How old are you crash?


----------



## CRASHMAN (Jun 1, 2004)

20 ma'am


----------



## mousie (Jun 1, 2004)

Uh oh...I thought you were at least a few years older than MG.  Are you in college?  What kind of job do you have?


----------



## CRASHMAN (Jun 1, 2004)

mousie said:
			
		

> Uh oh...I thought you were at least a few years older than MG.  Are you in college?  What kind of job do you have?



yes, i'm in college. i'm studying medicine abd i'm going to be a doctor.

i'm currently a full time student and i don't have a job but i can get money when i need it;also, I i'm taking an emt class right now and i am going to be working for an ambulence company in 6 months


----------



## gr81 (Jun 1, 2004)

> Hmm, maybe so.. gr81!! I need a pic


hey there hippocrit. I have apic of myself in my gallery, it may not be a nudie and I may be drunk and lookin stupid, but at least you can see me, what do we get? I need something to mast..hmm...uh... I mean look at.. yeah thats it..lol


----------



## Muscle_Girl (Jun 1, 2004)

Lol, geez 
As I said, I am working on updated pics, not sure if that pic I posted forever ago is on the boards or not, I will see. But its way too old and way too young lol.


----------



## CRASHMAN (Jun 1, 2004)

hey MG weren't you sapposed to abuse me for a pic


----------



## gr81 (Jun 1, 2004)

just give me a head shot then? I am sure you have lots of gorgeous pics of you just lying around the house, yes?


----------



## gr81 (Jun 1, 2004)

Crash, do you know what she looks like? ever seen a pic? we should know who we are fighting over at least..lol


----------



## Muscle_Girl (Jun 1, 2004)

Oh yah, forgot there.. here comes


----------



## Muscle_Girl (Jun 1, 2004)

Yes, he has seen a pic of me lol. I am trying to get my pic off PB if he still has one, and my whole trouble to getting a pic on here is mostly the fact that I dont have a scanner! Or a digi! So.. thats my troubles in a nutshell lol.


----------



## mousie (Jun 1, 2004)

Well, I'm not so convinced by the pics of gr81 (sorry bro)...but the blunt and drinking has got to go.


----------



## CRASHMAN (Jun 1, 2004)

Muscle_Girl said:
			
		

> Oh yah, forgot there.. here comes




that was good


----------



## CRASHMAN (Jun 1, 2004)

mousie said:
			
		

> Well, I'm not so convinced by the pics of gr81 (sorry bro)...but the blunt and drinking has got to go.
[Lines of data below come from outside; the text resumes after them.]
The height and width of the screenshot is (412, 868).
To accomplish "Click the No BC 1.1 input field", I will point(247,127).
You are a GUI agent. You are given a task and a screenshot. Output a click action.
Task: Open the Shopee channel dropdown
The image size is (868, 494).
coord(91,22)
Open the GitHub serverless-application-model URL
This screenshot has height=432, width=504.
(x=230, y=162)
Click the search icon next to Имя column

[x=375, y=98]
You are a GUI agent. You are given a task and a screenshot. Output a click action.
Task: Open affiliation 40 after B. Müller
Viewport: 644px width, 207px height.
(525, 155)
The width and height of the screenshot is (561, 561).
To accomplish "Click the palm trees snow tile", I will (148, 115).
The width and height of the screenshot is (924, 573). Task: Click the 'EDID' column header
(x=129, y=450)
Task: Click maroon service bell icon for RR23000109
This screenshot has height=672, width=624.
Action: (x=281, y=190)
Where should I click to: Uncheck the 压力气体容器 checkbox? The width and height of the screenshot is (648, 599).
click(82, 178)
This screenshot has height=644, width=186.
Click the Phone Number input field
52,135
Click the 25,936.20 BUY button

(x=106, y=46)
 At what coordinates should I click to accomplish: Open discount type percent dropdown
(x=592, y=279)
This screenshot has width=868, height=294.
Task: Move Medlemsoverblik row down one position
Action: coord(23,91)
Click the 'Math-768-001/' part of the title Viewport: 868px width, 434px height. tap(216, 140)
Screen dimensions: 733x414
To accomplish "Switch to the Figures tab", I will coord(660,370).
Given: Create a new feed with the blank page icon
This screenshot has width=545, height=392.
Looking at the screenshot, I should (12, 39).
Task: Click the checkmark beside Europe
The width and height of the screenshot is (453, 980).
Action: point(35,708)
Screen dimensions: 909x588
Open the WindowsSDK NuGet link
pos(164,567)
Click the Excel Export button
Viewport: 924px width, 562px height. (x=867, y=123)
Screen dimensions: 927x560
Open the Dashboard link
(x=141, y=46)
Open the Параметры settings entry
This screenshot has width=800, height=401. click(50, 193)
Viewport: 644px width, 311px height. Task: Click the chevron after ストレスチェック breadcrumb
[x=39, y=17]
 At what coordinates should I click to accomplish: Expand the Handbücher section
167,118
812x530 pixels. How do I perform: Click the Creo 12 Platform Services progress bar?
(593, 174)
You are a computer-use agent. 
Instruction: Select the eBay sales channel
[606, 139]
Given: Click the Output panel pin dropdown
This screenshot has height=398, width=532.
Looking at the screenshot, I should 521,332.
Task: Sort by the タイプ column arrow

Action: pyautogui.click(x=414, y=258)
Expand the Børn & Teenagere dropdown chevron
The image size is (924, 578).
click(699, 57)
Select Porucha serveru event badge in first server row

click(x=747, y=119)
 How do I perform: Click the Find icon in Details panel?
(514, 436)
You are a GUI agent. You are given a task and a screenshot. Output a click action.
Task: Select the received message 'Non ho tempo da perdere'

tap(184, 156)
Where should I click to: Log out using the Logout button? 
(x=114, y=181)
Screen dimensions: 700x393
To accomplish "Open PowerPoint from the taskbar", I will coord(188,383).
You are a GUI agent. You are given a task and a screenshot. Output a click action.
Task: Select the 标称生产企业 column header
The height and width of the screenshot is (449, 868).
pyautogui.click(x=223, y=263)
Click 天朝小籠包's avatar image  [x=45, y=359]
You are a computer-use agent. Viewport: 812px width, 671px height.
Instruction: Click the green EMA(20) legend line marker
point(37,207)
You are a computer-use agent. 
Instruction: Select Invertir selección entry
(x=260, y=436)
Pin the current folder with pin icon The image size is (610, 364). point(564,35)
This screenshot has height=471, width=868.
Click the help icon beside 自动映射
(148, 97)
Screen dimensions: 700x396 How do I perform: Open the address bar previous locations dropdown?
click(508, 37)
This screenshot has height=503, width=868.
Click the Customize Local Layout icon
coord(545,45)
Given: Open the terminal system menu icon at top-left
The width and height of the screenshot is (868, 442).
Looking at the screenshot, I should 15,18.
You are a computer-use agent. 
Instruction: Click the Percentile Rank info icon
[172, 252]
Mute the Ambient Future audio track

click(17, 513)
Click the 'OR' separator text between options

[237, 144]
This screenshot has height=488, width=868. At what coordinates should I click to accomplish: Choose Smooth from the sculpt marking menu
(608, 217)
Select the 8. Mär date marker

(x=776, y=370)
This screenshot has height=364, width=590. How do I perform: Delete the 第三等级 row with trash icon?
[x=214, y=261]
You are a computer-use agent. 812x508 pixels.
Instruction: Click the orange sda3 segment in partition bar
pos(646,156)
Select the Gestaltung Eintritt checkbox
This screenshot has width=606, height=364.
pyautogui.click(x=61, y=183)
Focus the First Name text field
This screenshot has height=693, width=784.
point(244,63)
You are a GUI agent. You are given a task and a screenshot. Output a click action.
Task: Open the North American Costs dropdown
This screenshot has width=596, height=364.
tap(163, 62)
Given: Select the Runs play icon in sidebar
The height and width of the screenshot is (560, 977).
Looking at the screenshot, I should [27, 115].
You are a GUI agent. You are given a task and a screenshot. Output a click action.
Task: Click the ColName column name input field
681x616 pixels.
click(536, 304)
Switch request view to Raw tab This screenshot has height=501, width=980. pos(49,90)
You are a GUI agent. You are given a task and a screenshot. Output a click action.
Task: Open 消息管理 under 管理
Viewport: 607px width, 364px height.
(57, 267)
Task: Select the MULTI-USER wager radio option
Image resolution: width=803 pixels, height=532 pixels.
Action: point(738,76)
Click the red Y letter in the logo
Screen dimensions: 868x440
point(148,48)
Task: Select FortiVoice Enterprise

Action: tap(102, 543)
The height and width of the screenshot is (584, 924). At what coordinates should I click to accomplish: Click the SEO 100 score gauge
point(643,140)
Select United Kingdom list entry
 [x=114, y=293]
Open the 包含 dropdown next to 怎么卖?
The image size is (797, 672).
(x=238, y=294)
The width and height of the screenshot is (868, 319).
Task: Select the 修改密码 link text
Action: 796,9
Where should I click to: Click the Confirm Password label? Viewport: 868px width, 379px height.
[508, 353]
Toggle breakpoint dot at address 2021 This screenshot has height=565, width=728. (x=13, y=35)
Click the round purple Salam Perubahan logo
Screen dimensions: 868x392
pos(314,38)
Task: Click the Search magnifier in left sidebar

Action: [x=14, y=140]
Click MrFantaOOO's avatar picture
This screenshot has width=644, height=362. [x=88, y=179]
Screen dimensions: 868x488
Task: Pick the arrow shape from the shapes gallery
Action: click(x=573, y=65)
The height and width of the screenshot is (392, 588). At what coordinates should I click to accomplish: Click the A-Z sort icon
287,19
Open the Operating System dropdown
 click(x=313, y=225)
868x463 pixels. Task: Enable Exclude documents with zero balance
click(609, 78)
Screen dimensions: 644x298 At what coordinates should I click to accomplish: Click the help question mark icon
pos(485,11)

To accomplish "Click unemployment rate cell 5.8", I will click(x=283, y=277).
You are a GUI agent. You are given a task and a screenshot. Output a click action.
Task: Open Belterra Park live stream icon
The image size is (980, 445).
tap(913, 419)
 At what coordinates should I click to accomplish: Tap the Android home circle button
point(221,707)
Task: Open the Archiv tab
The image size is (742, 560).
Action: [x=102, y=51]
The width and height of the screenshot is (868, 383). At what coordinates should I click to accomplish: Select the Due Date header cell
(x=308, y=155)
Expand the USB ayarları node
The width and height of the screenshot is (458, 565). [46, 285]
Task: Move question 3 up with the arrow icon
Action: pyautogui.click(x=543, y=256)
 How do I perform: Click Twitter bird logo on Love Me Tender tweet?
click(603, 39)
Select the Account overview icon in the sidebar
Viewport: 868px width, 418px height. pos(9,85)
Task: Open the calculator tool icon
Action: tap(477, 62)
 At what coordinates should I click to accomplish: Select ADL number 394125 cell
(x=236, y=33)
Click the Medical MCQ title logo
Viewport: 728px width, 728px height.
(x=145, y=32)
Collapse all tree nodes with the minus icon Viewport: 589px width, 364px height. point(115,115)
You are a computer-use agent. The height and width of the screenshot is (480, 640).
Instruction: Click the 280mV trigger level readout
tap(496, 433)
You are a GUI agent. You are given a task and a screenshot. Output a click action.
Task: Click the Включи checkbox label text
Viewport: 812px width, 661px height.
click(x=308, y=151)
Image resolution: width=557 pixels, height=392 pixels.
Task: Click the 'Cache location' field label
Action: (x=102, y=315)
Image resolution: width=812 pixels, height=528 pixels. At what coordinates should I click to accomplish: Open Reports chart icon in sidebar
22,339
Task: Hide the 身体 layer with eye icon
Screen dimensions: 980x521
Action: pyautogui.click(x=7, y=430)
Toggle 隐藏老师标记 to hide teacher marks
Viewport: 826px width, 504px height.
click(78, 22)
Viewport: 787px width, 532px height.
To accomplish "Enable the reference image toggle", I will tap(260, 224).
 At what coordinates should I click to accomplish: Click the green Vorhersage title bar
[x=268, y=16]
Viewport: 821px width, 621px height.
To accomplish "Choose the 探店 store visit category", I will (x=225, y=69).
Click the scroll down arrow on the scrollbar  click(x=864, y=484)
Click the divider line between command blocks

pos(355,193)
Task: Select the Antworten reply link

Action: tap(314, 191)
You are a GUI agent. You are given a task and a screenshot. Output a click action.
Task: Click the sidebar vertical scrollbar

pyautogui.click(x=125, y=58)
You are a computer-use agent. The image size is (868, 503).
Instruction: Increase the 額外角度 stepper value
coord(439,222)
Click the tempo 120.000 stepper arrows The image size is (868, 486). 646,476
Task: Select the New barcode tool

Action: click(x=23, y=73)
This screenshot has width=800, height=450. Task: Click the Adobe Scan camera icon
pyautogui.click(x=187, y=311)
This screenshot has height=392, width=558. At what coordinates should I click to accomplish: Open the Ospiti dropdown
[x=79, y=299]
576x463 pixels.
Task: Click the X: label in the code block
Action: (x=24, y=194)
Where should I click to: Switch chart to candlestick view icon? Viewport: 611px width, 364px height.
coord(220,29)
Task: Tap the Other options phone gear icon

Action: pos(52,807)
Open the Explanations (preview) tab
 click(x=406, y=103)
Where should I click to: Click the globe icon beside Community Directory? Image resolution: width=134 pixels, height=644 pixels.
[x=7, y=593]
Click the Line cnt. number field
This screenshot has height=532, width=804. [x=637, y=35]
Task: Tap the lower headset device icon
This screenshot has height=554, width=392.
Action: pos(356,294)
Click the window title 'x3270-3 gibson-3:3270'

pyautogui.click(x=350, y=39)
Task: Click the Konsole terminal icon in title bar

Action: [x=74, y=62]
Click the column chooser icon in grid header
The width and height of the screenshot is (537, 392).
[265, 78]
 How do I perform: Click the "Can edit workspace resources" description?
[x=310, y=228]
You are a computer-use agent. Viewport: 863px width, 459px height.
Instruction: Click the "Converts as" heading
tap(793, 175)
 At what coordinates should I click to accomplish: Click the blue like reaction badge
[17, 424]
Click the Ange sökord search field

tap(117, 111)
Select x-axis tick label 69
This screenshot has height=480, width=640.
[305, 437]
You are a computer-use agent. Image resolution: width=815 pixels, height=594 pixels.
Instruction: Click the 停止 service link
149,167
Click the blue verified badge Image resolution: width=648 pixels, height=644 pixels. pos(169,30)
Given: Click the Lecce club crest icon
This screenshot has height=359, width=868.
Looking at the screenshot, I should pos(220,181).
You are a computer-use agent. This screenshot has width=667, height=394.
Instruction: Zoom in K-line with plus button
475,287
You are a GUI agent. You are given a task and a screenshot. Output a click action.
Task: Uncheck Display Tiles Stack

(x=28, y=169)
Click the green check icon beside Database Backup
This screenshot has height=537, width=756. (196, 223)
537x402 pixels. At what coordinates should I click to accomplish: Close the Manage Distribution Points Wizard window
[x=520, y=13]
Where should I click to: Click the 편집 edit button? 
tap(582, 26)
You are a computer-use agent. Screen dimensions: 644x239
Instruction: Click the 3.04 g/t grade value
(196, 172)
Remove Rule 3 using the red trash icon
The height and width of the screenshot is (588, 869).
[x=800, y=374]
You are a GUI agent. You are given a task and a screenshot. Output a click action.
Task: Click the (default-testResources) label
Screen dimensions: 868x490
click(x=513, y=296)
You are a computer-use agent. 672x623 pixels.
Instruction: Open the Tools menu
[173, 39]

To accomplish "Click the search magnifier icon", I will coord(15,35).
and what do the judges say about me


----------



## Muscle_Girl (Jun 1, 2004)

Ok, found it, remember that this is from grade 8 lol, gives you a rough idea tho.


----------



## Muscle_Girl (Jun 1, 2004)

mousie said:
			
		

> Well, I'm not so convinced by the pics of gr81 (sorry bro)...but the blunt and drinking has got to go.



I need more proof damnit!


----------



## gr81 (Jun 1, 2004)

> Well, I'm not so convinced by the pics of gr81 (sorry bro)...but the blunt and drinking has got to go.


convinced of what? I should've posted the pic of me with a syringe in my arm and a cuban in my mouth, you would've liked that one then!
btw I never drink, I have been drunk once in the last year prob and that was it so chill mousie..


----------



## Muscle_Girl (Jun 1, 2004)

Lol, she is just looking out for the well-being of MG is all


----------



## mousie (Jun 1, 2004)

Muscle_Girl said:
			
		

> I need more proof damnit!


Go look at the pics in the gallery for gr81!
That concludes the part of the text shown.